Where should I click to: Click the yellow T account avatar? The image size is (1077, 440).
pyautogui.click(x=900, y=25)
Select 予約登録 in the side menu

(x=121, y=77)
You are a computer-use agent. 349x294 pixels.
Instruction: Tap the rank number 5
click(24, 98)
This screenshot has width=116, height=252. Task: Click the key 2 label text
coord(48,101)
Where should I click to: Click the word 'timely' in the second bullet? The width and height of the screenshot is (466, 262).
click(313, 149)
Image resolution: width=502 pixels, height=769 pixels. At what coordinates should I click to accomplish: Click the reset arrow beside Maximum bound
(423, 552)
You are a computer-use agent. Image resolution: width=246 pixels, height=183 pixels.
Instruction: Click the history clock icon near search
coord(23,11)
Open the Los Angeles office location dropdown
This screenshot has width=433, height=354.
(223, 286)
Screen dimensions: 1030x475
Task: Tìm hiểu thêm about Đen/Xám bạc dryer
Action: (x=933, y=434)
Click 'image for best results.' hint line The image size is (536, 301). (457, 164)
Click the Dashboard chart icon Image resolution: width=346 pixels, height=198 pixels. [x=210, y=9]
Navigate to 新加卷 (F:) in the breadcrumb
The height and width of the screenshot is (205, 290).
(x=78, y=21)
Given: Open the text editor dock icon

•••

## Work required
Everything in the data above must be reproduced exactly.

## Answer
Where should I click to: Click the yellow T account avatar? The image size is (1077, 440).
pyautogui.click(x=900, y=25)
Select 予約登録 in the side menu

(x=121, y=77)
You are a computer-use agent. 349x294 pixels.
Instruction: Tap the rank number 5
click(24, 98)
This screenshot has width=116, height=252. Task: Click the key 2 label text
coord(48,101)
Where should I click to: Click the word 'timely' in the second bullet? The width and height of the screenshot is (466, 262).
click(313, 149)
Image resolution: width=502 pixels, height=769 pixels. At what coordinates should I click to accomplish: Click the reset arrow beside Maximum bound
(423, 552)
You are a computer-use agent. Image resolution: width=246 pixels, height=183 pixels.
Instruction: Click the history clock icon near search
coord(23,11)
Open the Los Angeles office location dropdown
This screenshot has width=433, height=354.
(223, 286)
Screen dimensions: 1030x475
Task: Tìm hiểu thêm about Đen/Xám bạc dryer
Action: (x=933, y=434)
Click 'image for best results.' hint line The image size is (536, 301). (457, 164)
Click the Dashboard chart icon Image resolution: width=346 pixels, height=198 pixels. [x=210, y=9]
Navigate to 新加卷 (F:) in the breadcrumb
The height and width of the screenshot is (205, 290).
(x=78, y=21)
Given: Open the text editor dock icon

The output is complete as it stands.